Work task> Every line of the records below that holds the word "computer" should be copied out.

Data>
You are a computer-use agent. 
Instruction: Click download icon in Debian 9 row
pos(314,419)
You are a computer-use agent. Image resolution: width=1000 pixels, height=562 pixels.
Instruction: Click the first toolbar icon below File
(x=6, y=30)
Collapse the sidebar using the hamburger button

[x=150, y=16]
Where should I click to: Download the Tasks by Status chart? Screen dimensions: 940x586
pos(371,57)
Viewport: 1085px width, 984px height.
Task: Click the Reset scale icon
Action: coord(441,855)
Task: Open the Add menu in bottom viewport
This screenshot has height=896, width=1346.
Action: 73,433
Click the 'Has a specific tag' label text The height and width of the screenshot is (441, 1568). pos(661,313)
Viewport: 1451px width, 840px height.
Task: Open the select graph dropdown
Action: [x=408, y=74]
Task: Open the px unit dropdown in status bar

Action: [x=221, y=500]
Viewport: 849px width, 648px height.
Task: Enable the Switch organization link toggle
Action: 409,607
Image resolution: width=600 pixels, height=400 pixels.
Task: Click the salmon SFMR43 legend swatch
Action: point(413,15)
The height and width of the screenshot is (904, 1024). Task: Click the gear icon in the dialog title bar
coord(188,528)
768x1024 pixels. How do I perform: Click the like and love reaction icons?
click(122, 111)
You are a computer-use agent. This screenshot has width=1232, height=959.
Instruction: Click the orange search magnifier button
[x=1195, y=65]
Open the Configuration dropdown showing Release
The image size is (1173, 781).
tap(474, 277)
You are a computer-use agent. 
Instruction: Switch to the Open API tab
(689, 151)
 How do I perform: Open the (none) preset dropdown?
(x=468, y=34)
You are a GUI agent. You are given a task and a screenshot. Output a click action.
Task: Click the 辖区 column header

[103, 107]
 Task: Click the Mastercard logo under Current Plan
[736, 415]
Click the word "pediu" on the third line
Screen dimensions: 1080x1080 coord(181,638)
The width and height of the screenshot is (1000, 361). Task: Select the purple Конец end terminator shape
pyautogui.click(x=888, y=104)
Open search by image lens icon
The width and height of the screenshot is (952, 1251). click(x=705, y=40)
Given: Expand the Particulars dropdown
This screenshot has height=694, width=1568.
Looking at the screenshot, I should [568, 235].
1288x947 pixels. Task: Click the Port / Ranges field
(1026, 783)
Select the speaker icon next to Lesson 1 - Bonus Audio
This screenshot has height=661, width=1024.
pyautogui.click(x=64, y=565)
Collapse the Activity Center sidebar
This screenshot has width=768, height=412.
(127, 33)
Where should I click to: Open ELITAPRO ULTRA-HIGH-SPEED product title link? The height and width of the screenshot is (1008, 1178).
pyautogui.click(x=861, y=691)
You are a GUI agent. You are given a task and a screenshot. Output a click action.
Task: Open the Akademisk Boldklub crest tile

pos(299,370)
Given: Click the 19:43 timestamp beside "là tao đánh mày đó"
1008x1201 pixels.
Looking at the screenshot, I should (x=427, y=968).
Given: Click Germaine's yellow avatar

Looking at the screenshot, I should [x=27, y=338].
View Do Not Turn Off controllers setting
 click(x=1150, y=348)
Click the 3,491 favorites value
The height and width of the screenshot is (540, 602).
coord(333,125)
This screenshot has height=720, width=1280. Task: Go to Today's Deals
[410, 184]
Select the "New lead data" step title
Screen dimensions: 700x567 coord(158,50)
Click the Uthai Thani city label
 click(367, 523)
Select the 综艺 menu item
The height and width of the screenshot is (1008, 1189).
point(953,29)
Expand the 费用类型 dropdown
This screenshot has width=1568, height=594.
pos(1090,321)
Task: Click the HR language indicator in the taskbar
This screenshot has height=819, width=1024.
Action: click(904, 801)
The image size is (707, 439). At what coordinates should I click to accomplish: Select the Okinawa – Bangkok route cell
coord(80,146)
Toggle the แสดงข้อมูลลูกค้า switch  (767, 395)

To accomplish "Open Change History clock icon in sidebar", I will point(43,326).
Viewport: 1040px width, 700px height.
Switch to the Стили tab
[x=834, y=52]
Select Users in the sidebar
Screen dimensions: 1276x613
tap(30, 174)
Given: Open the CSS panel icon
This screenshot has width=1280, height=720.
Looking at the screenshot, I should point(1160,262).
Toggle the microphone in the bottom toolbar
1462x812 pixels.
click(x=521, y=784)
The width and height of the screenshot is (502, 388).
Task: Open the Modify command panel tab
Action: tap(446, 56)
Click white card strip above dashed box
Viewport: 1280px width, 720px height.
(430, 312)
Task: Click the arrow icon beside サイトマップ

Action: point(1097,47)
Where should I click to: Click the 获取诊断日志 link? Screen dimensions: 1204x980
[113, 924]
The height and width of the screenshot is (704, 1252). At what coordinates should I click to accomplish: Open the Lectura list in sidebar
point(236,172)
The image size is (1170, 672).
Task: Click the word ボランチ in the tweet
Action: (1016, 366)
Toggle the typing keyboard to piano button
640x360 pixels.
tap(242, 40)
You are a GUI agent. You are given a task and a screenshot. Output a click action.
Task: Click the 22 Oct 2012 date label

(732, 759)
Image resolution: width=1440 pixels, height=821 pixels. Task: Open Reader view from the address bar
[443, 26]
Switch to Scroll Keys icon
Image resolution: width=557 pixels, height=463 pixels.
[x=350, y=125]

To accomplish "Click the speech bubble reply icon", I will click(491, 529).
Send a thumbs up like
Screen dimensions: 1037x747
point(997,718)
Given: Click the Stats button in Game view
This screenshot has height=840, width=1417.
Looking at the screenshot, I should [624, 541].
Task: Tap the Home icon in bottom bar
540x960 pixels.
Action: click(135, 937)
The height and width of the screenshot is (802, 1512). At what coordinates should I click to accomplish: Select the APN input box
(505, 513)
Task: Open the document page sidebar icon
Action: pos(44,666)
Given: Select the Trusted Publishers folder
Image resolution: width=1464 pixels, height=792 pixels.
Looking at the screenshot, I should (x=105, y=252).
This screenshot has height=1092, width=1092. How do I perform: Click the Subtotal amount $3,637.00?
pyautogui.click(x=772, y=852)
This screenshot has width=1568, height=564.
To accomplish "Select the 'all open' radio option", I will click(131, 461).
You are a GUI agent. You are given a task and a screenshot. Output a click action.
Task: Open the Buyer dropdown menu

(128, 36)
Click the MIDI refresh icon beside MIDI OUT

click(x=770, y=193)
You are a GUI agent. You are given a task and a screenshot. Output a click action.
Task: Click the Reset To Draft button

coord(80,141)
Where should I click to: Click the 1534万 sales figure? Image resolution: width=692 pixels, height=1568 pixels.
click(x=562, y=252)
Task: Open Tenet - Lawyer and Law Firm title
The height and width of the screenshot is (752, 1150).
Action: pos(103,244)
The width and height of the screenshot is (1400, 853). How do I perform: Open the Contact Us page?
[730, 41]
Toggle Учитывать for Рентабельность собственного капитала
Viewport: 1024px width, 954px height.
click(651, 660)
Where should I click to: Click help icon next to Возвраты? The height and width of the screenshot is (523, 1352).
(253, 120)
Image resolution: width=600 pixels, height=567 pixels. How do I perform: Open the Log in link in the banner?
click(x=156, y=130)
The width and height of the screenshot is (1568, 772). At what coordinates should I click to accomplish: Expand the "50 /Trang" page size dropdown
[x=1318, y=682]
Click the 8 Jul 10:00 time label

Answer below>
You are a computer-use agent. 
You are a computer-use agent. Image resolution: width=1000 pixels, height=562 pixels.
You are a computer-use agent. This screenshot has width=1232, height=959.
You are a computer-use agent. 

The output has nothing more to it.